Joseph Cotto wrote the fourth essay of this anthology, mentioned above. However, he is right to refer to his contribution as a “report,” since it is basically a succinct compilation of news articles and publicly available information on some of the financial backers of the think tanks of Conservatism Inc. The Dissident reader will certainly not be surprised by anything Mr. Cotto reports, though I did find it helpful to be reminded of the fact that weapons manufacturers have a real say in our foreign policy — it’s not just the neocons.

Marjorie Jeffrey’s essay “trace[s] the trajectory of foreign policy on the American Right since the end of the Cold War” (69). This essay does not contain much that will surprise a Dissident reader, since most of us understand what happened between what she calls the “Old Right” and the neoconservatives. However, I personally benefited from Professor Jeffrey’s telling of the story, because she puts the events that transpired in their proper context and order. Moreover, in her writing, there is a good balance between readability and density of information. It’s important, in my opinion, to know little things such as the fact that “military-industrial complex” was originally a term of the Right (69), to be advised of George Kennan’s influence on Pat Buchanan (75), and to learn that “[i]n 2000, Kenneth Waltz, the founder of the school of structural realism. . . predicted the disappearance of NATO after the Cold War” (83). Her comparison between Kennan and Waltz is very interesting: “Unlike George Kennan, Waltz originally failed to see that NATO would find a new reason for existing even without a Soviet threat” (83).

As we can see through a joint reading of Mr. Preston, Mr. Cotto, and Professor Jeffrey, policies may be sired by ideological elites, but they develop a life of their own once they are spawned. Perhaps this knowledge should inspire dissidents to study the public policy life cycle (in academia, “theories of the policy process” can shed light on how to make new policies, and how to destroy old ones).

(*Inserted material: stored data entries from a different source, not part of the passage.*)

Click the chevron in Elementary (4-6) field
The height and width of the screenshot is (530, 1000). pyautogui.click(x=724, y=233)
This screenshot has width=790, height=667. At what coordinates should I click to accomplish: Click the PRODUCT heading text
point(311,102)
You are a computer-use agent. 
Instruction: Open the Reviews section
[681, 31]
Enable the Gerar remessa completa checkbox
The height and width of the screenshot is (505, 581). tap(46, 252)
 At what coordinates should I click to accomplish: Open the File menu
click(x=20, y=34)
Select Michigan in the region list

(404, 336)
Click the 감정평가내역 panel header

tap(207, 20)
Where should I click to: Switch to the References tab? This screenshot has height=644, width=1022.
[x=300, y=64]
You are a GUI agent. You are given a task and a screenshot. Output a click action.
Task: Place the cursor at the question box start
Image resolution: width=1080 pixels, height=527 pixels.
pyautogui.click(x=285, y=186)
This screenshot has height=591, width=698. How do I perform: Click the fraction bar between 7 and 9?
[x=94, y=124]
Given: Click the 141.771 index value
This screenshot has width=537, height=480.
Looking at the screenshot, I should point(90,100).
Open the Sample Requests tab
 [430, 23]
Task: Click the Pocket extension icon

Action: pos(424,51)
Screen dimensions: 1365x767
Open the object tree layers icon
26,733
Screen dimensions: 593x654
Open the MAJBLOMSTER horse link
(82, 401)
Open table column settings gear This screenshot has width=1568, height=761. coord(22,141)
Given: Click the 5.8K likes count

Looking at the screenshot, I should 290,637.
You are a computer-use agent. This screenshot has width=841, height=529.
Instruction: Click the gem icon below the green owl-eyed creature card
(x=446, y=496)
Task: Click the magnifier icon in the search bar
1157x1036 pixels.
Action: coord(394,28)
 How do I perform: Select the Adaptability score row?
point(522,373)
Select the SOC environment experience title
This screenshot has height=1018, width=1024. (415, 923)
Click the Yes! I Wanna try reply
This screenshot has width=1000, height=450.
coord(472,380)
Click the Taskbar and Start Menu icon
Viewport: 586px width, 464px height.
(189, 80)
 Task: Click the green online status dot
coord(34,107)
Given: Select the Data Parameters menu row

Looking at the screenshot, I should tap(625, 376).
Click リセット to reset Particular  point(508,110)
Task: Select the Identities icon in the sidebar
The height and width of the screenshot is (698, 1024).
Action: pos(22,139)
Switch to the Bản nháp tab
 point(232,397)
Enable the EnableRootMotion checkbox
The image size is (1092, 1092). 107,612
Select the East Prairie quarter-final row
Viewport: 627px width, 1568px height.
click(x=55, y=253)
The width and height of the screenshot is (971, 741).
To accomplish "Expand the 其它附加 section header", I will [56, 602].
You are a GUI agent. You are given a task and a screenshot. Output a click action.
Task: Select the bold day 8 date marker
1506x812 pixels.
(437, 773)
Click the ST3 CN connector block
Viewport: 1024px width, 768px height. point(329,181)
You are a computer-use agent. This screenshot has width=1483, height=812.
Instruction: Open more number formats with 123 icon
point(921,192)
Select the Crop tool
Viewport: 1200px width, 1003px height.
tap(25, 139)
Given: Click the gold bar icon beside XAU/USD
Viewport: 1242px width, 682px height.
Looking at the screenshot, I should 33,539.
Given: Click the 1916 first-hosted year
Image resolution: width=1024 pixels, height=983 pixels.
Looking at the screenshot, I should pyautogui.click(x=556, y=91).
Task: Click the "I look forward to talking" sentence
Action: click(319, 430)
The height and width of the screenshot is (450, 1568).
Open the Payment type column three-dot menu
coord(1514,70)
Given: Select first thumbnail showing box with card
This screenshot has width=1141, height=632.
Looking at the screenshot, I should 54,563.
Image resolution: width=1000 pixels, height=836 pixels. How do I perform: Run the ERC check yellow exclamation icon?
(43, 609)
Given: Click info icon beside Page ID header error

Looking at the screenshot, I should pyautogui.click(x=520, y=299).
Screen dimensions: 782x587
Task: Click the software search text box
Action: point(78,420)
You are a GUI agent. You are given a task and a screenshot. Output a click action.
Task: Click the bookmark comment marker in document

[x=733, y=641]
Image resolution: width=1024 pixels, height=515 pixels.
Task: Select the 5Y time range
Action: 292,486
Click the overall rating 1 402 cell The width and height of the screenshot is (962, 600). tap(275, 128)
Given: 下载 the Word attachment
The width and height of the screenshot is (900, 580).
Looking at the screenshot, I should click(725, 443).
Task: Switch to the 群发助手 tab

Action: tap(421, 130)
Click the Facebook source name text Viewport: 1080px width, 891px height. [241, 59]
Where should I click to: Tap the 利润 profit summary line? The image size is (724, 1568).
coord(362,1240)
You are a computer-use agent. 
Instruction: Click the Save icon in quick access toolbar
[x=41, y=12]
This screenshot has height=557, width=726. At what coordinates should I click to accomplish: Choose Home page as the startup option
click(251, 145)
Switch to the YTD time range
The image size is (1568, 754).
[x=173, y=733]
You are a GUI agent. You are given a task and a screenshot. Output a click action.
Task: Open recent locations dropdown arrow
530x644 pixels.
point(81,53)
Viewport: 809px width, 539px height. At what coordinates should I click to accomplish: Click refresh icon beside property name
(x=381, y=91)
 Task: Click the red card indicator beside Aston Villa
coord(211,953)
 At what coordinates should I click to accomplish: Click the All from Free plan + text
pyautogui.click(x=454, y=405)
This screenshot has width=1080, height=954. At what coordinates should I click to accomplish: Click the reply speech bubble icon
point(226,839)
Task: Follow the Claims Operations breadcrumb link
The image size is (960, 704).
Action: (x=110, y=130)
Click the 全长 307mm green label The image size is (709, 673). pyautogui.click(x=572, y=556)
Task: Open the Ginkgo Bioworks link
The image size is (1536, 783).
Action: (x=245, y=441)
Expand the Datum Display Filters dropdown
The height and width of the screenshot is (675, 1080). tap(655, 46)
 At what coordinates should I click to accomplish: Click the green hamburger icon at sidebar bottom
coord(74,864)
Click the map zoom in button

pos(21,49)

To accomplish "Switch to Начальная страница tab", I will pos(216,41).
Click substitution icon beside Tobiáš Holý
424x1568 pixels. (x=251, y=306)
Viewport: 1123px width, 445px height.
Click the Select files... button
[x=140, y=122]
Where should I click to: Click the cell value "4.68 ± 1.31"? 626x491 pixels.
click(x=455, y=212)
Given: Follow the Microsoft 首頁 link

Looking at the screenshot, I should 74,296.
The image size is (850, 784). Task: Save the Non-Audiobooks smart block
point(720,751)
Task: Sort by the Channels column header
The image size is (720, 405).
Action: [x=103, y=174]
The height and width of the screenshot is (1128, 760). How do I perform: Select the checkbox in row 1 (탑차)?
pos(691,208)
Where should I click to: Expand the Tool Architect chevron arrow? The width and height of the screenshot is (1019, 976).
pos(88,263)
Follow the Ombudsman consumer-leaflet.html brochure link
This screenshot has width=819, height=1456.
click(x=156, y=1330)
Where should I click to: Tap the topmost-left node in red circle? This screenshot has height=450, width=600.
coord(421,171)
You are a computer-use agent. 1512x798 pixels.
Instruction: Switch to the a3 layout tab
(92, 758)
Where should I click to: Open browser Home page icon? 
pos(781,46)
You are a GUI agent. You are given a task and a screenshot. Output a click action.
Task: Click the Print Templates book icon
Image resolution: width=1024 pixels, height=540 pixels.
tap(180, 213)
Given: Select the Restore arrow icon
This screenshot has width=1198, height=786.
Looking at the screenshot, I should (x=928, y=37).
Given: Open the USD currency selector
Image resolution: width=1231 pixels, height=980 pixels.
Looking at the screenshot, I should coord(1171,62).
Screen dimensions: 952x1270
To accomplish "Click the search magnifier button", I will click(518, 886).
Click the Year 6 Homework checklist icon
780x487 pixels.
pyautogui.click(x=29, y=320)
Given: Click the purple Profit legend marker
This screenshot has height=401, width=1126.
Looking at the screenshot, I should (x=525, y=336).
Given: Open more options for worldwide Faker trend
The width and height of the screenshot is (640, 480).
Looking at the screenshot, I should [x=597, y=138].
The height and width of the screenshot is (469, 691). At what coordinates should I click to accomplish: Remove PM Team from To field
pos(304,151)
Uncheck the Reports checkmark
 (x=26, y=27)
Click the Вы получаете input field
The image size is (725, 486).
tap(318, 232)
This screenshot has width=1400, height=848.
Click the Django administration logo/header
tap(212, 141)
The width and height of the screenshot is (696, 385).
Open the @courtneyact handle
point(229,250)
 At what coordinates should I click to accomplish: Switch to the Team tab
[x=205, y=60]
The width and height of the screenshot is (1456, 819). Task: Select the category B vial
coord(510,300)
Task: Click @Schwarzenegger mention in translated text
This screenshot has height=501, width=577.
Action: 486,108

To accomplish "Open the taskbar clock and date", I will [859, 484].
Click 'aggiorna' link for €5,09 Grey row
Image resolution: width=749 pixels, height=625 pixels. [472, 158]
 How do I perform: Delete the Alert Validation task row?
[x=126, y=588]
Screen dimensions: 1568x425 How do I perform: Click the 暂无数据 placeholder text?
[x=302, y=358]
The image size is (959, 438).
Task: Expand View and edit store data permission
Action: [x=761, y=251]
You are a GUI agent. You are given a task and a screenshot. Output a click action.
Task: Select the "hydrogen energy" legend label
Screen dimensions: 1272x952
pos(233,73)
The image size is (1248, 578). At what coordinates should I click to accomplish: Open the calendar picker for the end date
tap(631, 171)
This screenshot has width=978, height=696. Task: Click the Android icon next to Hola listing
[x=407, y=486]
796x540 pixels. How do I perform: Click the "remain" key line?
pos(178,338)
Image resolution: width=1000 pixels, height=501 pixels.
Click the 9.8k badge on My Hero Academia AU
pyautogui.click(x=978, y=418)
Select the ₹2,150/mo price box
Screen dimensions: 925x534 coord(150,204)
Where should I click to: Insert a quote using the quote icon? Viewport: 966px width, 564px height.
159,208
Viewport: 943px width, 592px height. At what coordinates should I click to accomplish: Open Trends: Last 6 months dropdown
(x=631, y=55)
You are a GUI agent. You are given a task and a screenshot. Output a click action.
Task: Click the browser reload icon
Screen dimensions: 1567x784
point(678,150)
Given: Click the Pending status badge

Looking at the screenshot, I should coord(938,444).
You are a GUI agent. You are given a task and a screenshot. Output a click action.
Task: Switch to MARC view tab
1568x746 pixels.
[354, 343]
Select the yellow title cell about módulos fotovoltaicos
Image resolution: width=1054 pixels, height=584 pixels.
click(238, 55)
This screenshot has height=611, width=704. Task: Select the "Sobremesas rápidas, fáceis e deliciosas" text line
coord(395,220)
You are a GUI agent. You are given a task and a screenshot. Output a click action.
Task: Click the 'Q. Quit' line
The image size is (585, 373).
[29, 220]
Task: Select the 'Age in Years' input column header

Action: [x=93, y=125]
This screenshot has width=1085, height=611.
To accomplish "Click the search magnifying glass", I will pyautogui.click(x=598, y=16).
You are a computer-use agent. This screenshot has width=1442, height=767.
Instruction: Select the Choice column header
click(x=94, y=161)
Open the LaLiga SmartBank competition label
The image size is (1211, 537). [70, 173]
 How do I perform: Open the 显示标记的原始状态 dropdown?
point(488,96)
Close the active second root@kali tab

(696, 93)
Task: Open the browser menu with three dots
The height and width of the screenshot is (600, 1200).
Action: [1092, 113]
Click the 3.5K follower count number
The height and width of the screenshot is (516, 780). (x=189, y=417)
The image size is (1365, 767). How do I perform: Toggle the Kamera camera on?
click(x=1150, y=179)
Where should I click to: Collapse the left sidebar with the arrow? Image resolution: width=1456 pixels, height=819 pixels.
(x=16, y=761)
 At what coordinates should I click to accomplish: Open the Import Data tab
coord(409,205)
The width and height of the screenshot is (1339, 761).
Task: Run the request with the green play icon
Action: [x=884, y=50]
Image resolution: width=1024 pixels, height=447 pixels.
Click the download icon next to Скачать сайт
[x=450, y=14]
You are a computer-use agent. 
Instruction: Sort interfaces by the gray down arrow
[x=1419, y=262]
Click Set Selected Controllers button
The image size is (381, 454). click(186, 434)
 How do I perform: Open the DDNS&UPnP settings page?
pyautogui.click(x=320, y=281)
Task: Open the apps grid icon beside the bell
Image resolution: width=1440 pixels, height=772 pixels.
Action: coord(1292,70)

The sixth essay, by Jesse Russell, is on the neoconservative Catholics. I personally enjoyed this piece, but I wonder whether or not a non-Catholic would, for, as Professor Russell puts it at the end of his essay, the Catholic neoconservatives “remained dependent on a larger movement of which they were only a piece” (98). Professor Russell ultimately argues that “their neoconservative sponsors used them for alliance-building purposes” and that “the more powerful non-Catholic neoconservatives. . . viewed the Catholic neoconservatives as expendable” (98).

What fascinated me most about Professor Russell’s contribution is his argument, which he more or less explicitly makes, that the Catholic neoconservatives who emerged as a “reaction to 1960s radicalism” (85) were intellectually sinister, or at least were more ideologically committed to their neoconservatism than they were to their Catholicism. Citing the work of Michael Novak, Richard John Neuhaus, George Weigel, Robert George, and James Turner Johnson, Professor Russell argues that the Catholic neoconservatives initially “went from being Leftists to moderate conservatives” (85) who “never abandoned the foundational principle of the civil rights movement: the implicit notion that membership in Western nations is predicated not on ethnicity, religion, or historical claims but rather on commitment to the ideal of equality” (86). Although the Catholic neoconservatives started out as “Leftists,” Professor Russell argues that “[t]he Supreme Court’s decision to legalize abortion in Roe v. Wade in 1972 precipitated a split among Christian activists of the Left and further solidified Neuhaus’s conviction that the Democrats had become the party of death” (87).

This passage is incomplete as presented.